I was printing something with PET-CF, and everything was going well.
I got a message that the printer had finished, but I found the project stuck between the left nozzle and the position where the nozzles return to home.
After removing the print, I saw that the left nozzle was completely covered in PET-CF.
I reheated the nozzle to 230°C and managed to remove most of the PET-CF, but I also discovered that a wire had come off!
Contact support. That’s the nozzle tip being pushed out of the throat. There are countless examples of this happening on the H2D. They should send you a new nozzle and heater. Send them the photos and explain what happened. Upload the logs in that same ticket.
Not the actual full hotend, just the tip. Those blobs occur when the either the tip becomes partially or fully dislodged from the throat (they are pressure fit) and filament extrudes out from the throat around the tip.
Its possible that a blob developed because of nozzle scraping and the nozzle itself is fine.

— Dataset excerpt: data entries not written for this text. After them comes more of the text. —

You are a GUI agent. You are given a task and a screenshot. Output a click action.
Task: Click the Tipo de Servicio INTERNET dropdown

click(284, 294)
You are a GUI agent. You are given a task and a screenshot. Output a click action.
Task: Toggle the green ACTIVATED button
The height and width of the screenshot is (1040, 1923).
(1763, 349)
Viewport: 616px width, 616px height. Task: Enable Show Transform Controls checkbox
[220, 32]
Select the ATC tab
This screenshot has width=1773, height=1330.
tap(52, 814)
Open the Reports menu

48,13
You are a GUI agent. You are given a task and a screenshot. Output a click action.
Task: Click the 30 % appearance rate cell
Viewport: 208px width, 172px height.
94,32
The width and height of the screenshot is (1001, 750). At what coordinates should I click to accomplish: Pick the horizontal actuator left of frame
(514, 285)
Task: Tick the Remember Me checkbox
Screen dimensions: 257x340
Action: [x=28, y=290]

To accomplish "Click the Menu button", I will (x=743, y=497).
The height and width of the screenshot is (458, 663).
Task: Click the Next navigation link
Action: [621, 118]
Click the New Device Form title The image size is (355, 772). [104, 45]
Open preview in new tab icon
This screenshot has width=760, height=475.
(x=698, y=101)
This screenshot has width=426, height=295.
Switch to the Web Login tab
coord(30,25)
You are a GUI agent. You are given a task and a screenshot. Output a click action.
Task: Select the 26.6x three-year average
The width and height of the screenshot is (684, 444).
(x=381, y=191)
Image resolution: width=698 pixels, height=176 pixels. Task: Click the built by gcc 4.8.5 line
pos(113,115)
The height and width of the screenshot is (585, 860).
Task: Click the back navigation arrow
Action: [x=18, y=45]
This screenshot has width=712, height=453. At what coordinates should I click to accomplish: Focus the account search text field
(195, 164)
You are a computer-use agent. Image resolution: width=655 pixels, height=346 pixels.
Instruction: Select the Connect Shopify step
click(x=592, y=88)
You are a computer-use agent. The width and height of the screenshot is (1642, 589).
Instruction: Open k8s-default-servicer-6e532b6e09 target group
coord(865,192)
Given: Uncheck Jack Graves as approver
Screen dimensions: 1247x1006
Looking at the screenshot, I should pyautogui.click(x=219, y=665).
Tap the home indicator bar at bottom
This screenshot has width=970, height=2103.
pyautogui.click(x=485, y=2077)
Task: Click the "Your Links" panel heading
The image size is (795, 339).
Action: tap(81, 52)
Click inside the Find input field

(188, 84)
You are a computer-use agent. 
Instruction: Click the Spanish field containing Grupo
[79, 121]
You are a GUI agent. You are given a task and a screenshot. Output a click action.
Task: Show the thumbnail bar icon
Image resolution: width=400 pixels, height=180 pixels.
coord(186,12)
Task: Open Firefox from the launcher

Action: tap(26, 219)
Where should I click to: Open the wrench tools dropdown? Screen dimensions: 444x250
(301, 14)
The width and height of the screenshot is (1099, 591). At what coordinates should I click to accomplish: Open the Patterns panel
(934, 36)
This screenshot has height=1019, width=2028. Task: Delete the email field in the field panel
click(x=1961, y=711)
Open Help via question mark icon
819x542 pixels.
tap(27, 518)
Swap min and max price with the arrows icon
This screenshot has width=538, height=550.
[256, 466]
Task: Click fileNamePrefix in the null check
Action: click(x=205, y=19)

Have you cleaned he mess off the nozzle to see?
So what does the time lapse show?
I had that happen on the right when a part let go from the build plate and just rode along stuck to the nozzle while the all the flow went vertical into the heat sock.
This can happen at anytime, just wondering why there is no type of sensor to detect build up under the sock and stop the print before taking out the heater?
If filament starts accumulating on the nozzle while printing with carbon fiber filament, try a Z-offset some carbon fiber filaments perform better with a slightly higher nozzle distance.